Google Summer of Coding Week 6&7
Hello all! 🙂
This is my 5th blog in this category (Google Summer of Code 2018). This is a short report on my work during Week 6 and 7. These two weeks were mainly about training for Mandarin language on PaddlePaddle..
Key Steps of training for Mandarin language
In this section, the key steps of training for Mandarin language are provided to help give a quick try, for most major modules, including data preparation, model training, case inference and model evaluation, with a few public dataset(Aishell). Reading this section will also help you to understand how to make it work with your own data.
Some of the scripts in ./examples
are configured with 8 GPUs. If you don’t have 8 GPUs available, please modify CUDA_VISIBLE_DEVICES
and --trainer_count
. If you don’t have any GPU available, please set --use_gpu
to False to use CPUs instead. Besides, if out-of-memory problem occurs, just reduce --batch_size
to fit.
1. Go to directory
2. Prepare the data
run_data.sh
will download dataset, generate manifests, collect normalizer’s statistics and build vocabulary. Once the data preparation is done, you will find the data (only part of LibriSpeech) downloaded in ~/.cache/paddle/dataset/speech
and the corresponding manifest files generated in ./data/aishell as well as a mean stddev file and a vocabulary file. It has to be run for the very first time you run this dataset and is reusable for all further experiments.
After execution, you will see results like:
Skip downloading and unpacking. Data already exists in /mnt/rds/redhen/gallina/Singularity/DeepSpeech2/DeepSpeech/.cache/paddle/dataset/speech/Aishell.
Creating manifest data/aishell/manifest ...
----------- Configuration Arguments -----------
count_threshold: 0
manifest_paths: ['data/aishell/manifest.train', 'data/aishell/manifest.dev']

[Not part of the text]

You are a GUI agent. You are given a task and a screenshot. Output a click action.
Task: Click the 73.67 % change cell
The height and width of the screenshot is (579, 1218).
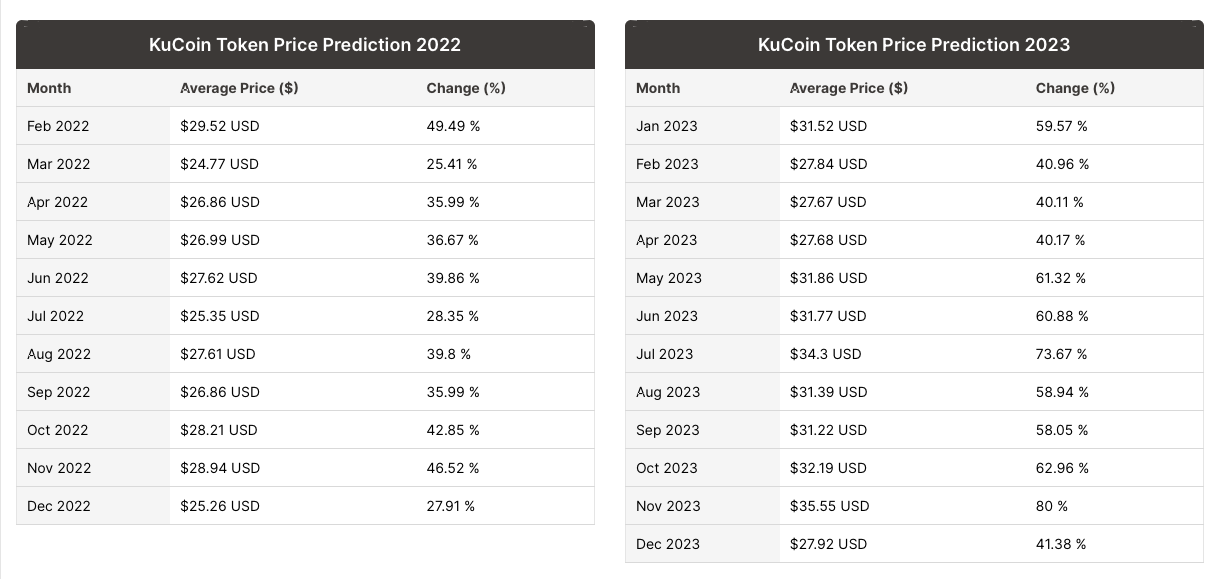pyautogui.click(x=1061, y=354)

vocab_path: data/aishell/vocab.txt
------------------------------------------------
----------- Configuration Arguments -----------
manifest_path: data/aishell/manifest.train
num_samples: 2000
output_path: data/aishell/mean_std.npz
specgram_type: linear
------------------------------------------------
Aishell data preparation done.
3. Case inference with an existing model
run_infer_golden.sh
will show us some speech-to-text decoding results for several (default: 10) samples with the well trained model.

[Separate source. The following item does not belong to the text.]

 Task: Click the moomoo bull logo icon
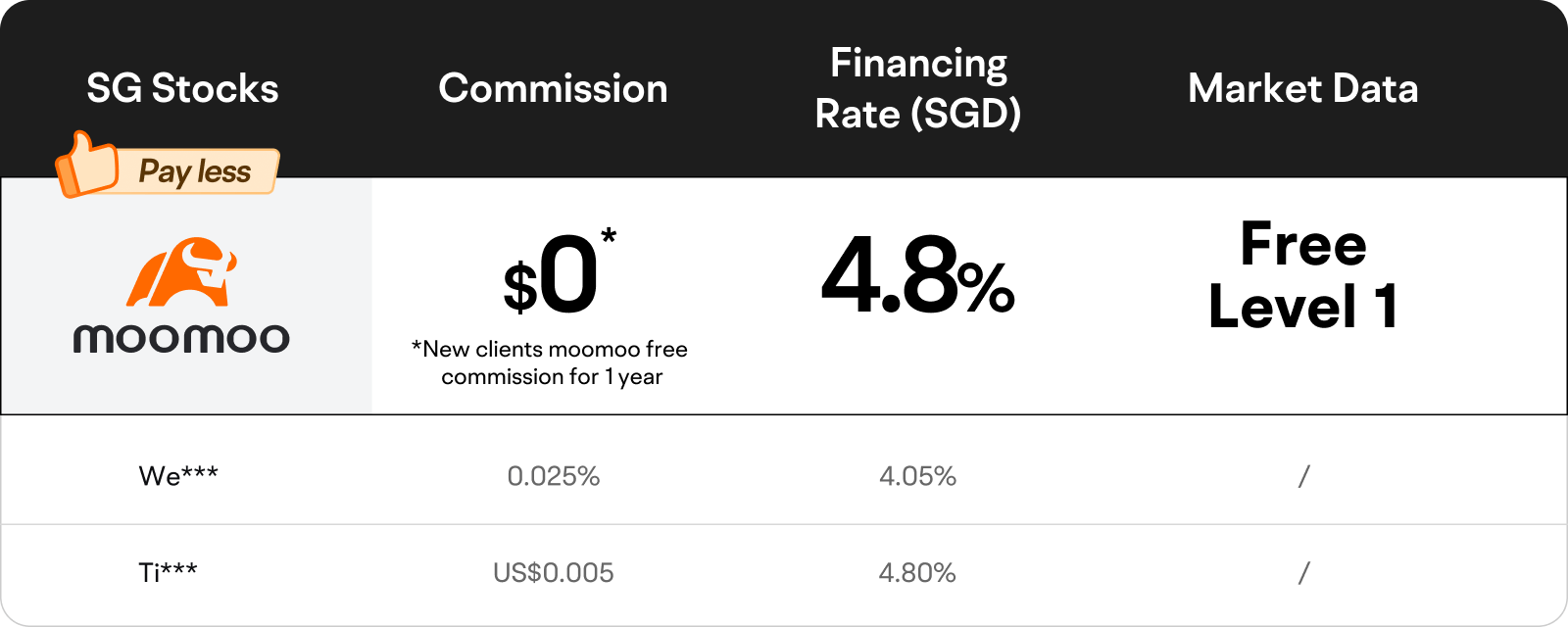pos(182,271)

4. Evaluate an existing model
run_test_golden.sh
will evaluate the model with Word Error Rate (or Character Error Rate) measurement.
More detailed information will be provided in the following blogs. Wish you a happy journey with the DeepSpeech2 on PaddlePaddle ASR engine!
Code Walkthrough
Details in run_data.sh
Codes in run_data.sh
can mainly be divided into 3 parts:
- download data, generate manifests(aishell.py)
- build vocabulary(build_vocab.py)
- compute mean and stddev for normalizer(compute_mean_std.py)
We will walk through these 3 parts in this section.
1. aishell.py
DeepSpeech2 on PaddlePaddle accepts a textual manifest file as its data set interface. A manifest file summarizes a set of speech data, with each line containing some meta data (e.g. filepath, transcription, duration) of one audio clip, in JSON format, such as:
{"audio_filepath": "/home/work/.cache/paddle/Libri/134686/1089-134686-0001.flac", "duration": 3.275, "text": "stuff it into you his belly counselled him"}
{"audio_filepath": "/home/work/.cache/paddle/Libri/134686/1089-134686-0007.flac", "duration": 4.275, "text": "a cold lucid indifference reigned in his soul"}
To use your custom data, you only need to generate such manifest files to summarize the dataset. Given such summarized manifests, training, inference and all other modules can be aware of where to access the audio files, as well as their meta data including the transcription labels.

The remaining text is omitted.